Debería alejarme de ella. De su olor,
de sus manos, de su mirada... debería empezar a hacer las maletas
para irme a Madrid. Debería sentir odio por esa persona que me ha
hecho estar muerta durante todo un mes, sin reír, sin comer, sin
existir...
Soledad... es todo lo que recuerdo que
he pasado hasta ahora. Drogas, alcohol... mala vida solo para
rellenar un vacío enorme en mi pecho, como si un taladro me
perforara el estomago sin acabar de matarme nunca.
Soy fuerte, lo sé, también se que
todavía tengo un largo camino sola, sin depender ni de nadie, ni de
nada, completamente desnuda ante el frío invierno. “Habrán otras
mujeres, mas hermosas, mas dulces, y no te harán daño...” me
dicen a menudo, pero me da igual. Supongo que lo único que jamás
cambiará es mi lado masoca adicto al veneno de su piel.
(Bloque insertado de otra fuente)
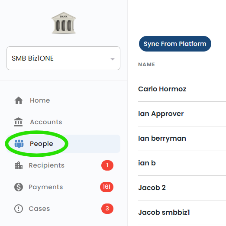Click the Payments dollar icon
This screenshot has width=226, height=226.
(x=19, y=187)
Intento no recordar nada, ni noches en
la cama haciendo el amor, ni mañanas con besos tiernos en los
labios, ni tardes riendo de tonterías fumando cigarrillos, ni
miradas aterciopeladas, ni sonrisas de media luna, ni llantos de
desesperación de no poder tenerla siempre a mi lado, ni despedidas
de estación... nada existió.
Jamás existió un nosotras, jamás
existieron todos esos momentos agridulces, jamás me tocó, jamás me
besó, jamás la desee...
Jamás volveré a ser la que era, ese
animal caprichoso de ojos de gato con ganas de morder a lo tonto. Es
hora de madurar, de saber jugar bien mis cartas y de volver a
reinventarme para no cometer otra vez los mismos errores. De empezar
de cero, de reconocer mis defectos y empezar a corregirlos YO SOLA.
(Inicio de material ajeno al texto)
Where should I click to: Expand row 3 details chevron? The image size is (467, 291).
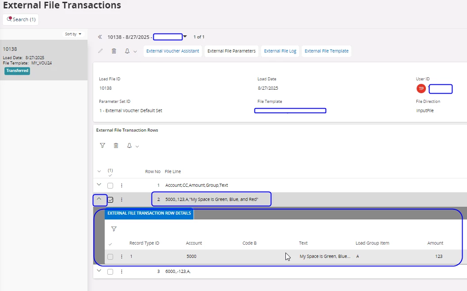click(99, 271)
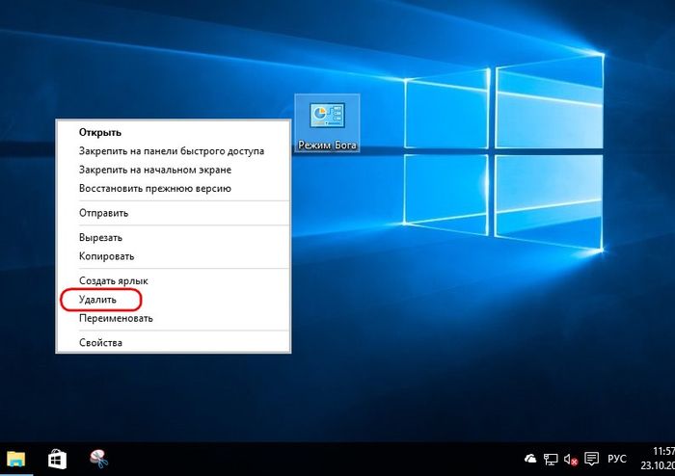This screenshot has height=476, width=675.
Task: Expand the Отправить submenu
Action: click(103, 213)
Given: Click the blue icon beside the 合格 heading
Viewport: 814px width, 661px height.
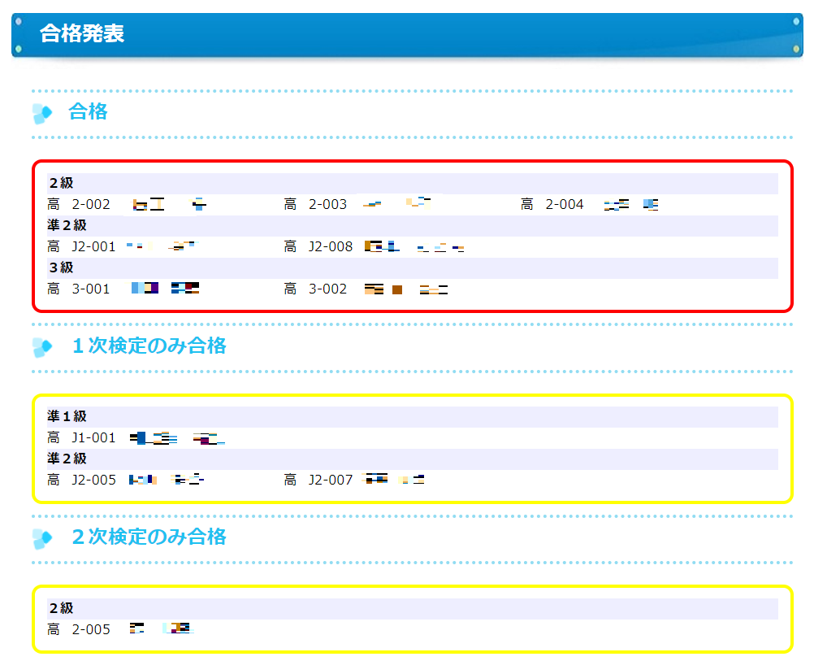Looking at the screenshot, I should click(42, 114).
Voy a ser fuerte, a valorarme y a tirar hacia delante con garras si
hace falta, pero no voy a caerme. No voy a ser cazada jamás a no ser
que me deje por alguna razón. No me van a decir lo que tengo que
hacer porque estoy cansada de acatar ordenes. Voy a demostrarme a mi
misma que no necesito nada para ser yo misma y que si quieren fuego,
fuego tendrán.
Recuerdo una joven de pelo ondulado y
largo, rubio cobrizo con mis mismos ojos que me hacia fuerte... ella
ya no está pero yo sigo siendo la misma. No me voy a perder otra
vez, porque estoy segura de quien soy. Se lo que quiero, el como, el
cuando, el quién y el dónde, y nadie me va a parar.
Y en cuanto esté recuperada...
resurgiré de mis cenizas.
Si quieres jugar, que sea en mi campo y
tenlas todas de que no me vas a derribar, ésta vez no.